Exposição sobre os desterrados

Deutschlandhaus in Berlin

Deutschlandhaus será reformada

O governo alemão disponibilizou 29 milhões de euro para o início do projeto, cujos custos de manutenção anuais girarão em torno dos 2,4 milhões de euros. O centro de documentação terá como base a exposição sobre os desterrados no museu Casa da História da República Federal da Alemanha, em Bonn. A Deutschlandhaus (Casa da Alemanha), localizada no bairro de Kreuzberg em Berlim, será completamente reformada para receber o novo centro de documentação.

Também está planejada a documentação de destinos pessoais dos milhões de desterrados, como também de membros de outros povos cujo desterro foi provocado por alemães, como os 1,5 milhões de poloneses que foram expulsos da Polônia Oriental anexada pelos soviéticos.

O Museu Histórico Alemão ficará encarregado da organização do centro. Ainda está em aberto se a Federação dos Desterrados Alemães, com sua controversa presidente Erika Steinbach, participará da iniciativa. O chefe da bancada social-democrata na Baviera, Franz Maget, se posicionou contra a participação de Steinbach no novo centro. "Ela só provoca irritações nos nossos vizinhos do Leste", afirmou Maget.

Segundo o porta-voz do governo alemão, Thomas Steg, a participação de um representante dos desterrados está planejada somente de forma genérica na futura fundação. O nome da organização ainda não está estipulado. Steg afirmou que uma conferência internacional de especialistas no tema será organizada ainda neste ano.

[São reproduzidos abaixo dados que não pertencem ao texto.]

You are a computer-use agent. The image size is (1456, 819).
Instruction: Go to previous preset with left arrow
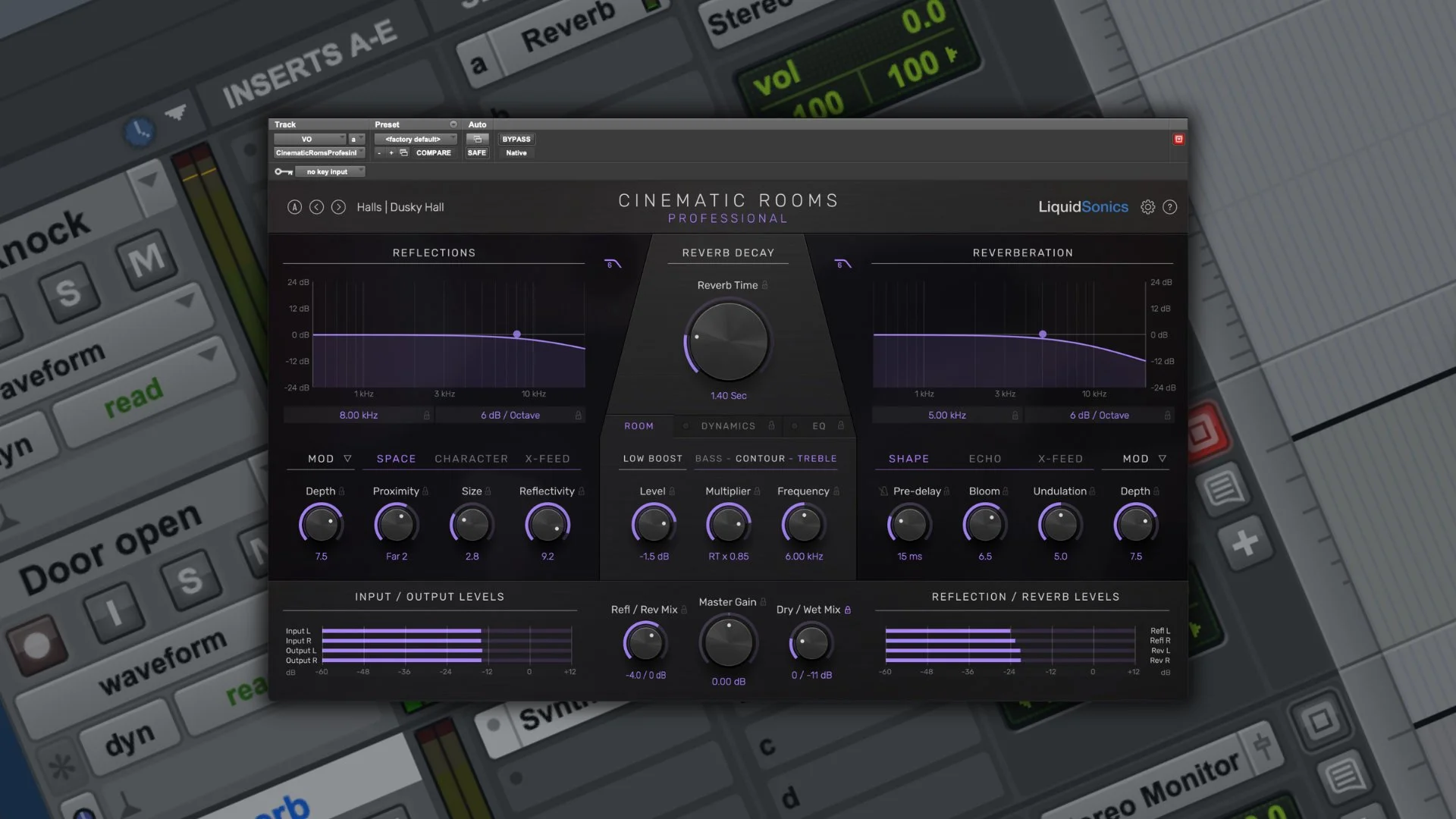tap(317, 206)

Causa da migração forçada e expulsão

Deutschland Bund der Vertriebene Erika Steinbach

Erika Steinbach provoca controvérsias

Por medo de relativização da culpa alemã na Segunda Guerra Mundial, o projeto foi, durante anos, criticado por países vizinhos da Alemanha, em especial a Polônia. No entanto, este medo deverá ser afastado pelo fato de o Centro basear-se na "muito elogiada" exposição da Casa da História em Bonn, explica Steg. Na exposição de Bonn, o destino dos desterrados não é separado do regime nacional-socialista, acrescentou o porta-voz do governo.

A decisão do governo alemão foi bem aceita pela maioria dos políticos, partidos e associações. Somente o partido A Esquerda criticou a decisão do gabinete, que "teria aberto o caminho para o revisionismo histórico subvencionado pelo Estado", afirmou a deputada Ulla Jelpke.

A vice-chefe da bancada social-democrata, Angelica Schwall-Düren, salientou que a intervenção de seu partido evitou uma visão histórica parcial por parte do novo centro. O ministro alemão das Relações Exteriores, Frank-Walter Steinmeier (SPD), teria exigido que, no conceito, "os crimes nacional-socialistas fossem apresentados como causa da migração forçada e expulsão", explicou Schwall-Düren.